‘An armoire radiates a very soft light in the room, a communicative light’
Gaston Bachelard, The Poetics of Space, 1957
The houses of eighteenth-century naturalists provide useful models of knowledge production related to subjects now defined as the ‘sciences’, but which were understood in the period as ‘natural philosophy’. In the twenty-first century, reflecting on interior spaces where such knowledge was generated, a kind of ‘doubleness’ is clear to see; representative of an expansive and extractive empire on one side, and, on the other, prototypes of modern urban laboratories formed to scrutinise the natural world.
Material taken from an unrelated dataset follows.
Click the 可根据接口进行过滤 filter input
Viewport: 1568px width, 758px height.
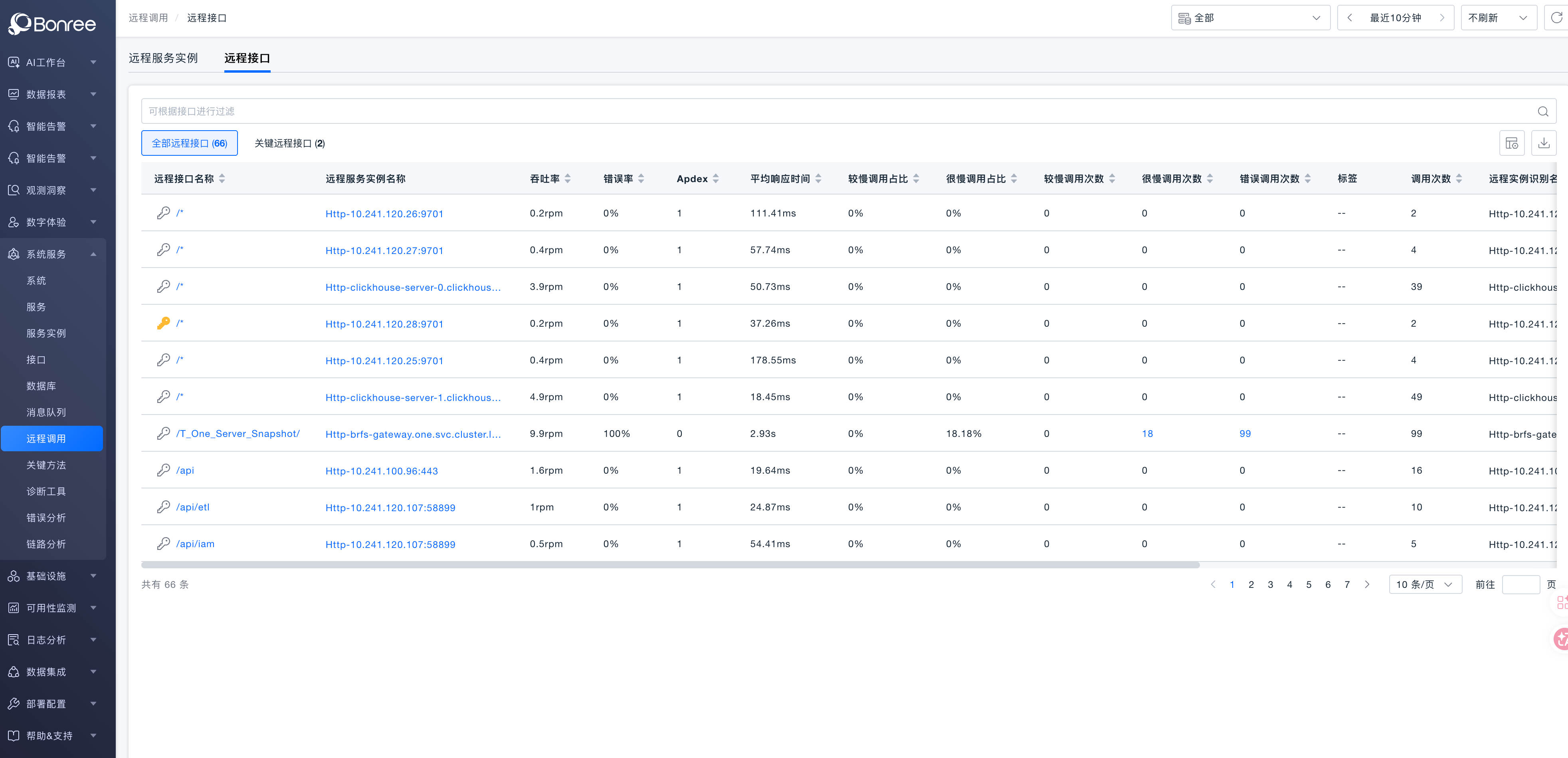coord(791,111)
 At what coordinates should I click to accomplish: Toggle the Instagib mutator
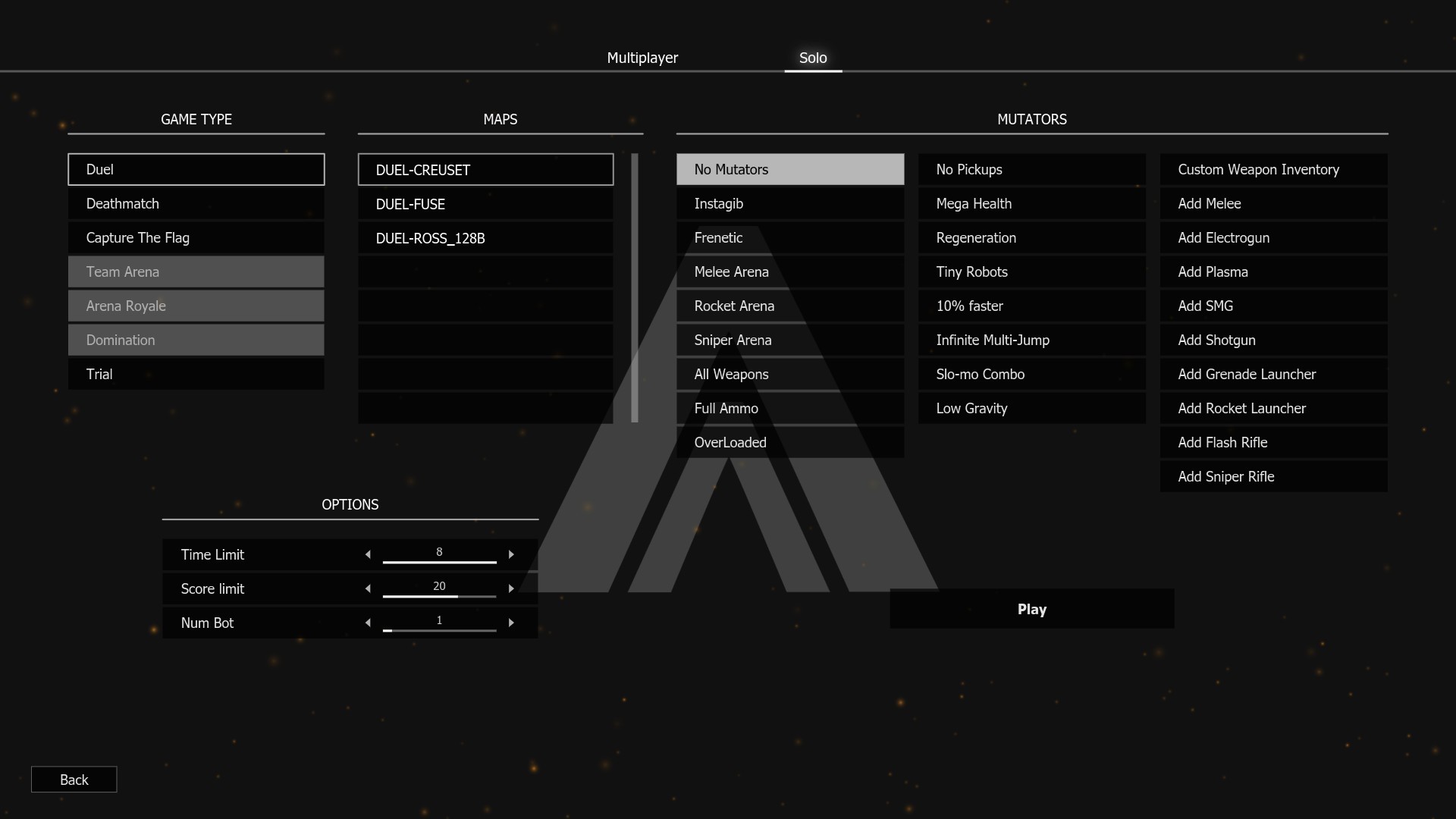(789, 203)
Arguably contributors to the current anthropocentric crisis, when reimagined, these spaces might also be considered as indicative of the very type of relationships now needed with our interiors between human and more-than-human species. Therefore, this paper describes a Latourian and phenomenological approach to reimagine houses and homes of naturalists during the enlightenment, explaining how, among their cabinets, museums, herbariums, libraries, and drawing rooms, an embodied form of knowledge existed, emerging as they lived and worked closely alongside products of the natural environment. The paper reassembles (Latour, 2007) the contents of houses that belonged to the Scottish anatomist, Dr William Hunter (1718-1783), Sir Joseph Banks (1743-1820), and Dr William Cullen (1710-1790), to demonstrate what Elizabeth Yale calls ‘sociable knowledge’ (Yale, 2016) and Bachelard alludes to in ‘communicative’ light (Bachelard, 1957). William Cullen, the Edinburgh-based physician and chemist, is a good example. Buying a ‘bleak and disagreeable’ plot of land to build his home at Ormiston Hill, he deliberately set out to demonstrate how it might be possible to thrive in what many considered to be a difficult environment. Cullen ‘improved’ the buildings and land at Ormiston Hill in a fashionable, eighteenth-century, sense, but from our own perspective, we might consider his intentions as ‘environmentally conscious’, as he sought to create an interior interconnected to the immediate exterior landscape, inhabiting a space of human and more-than-human knowledge.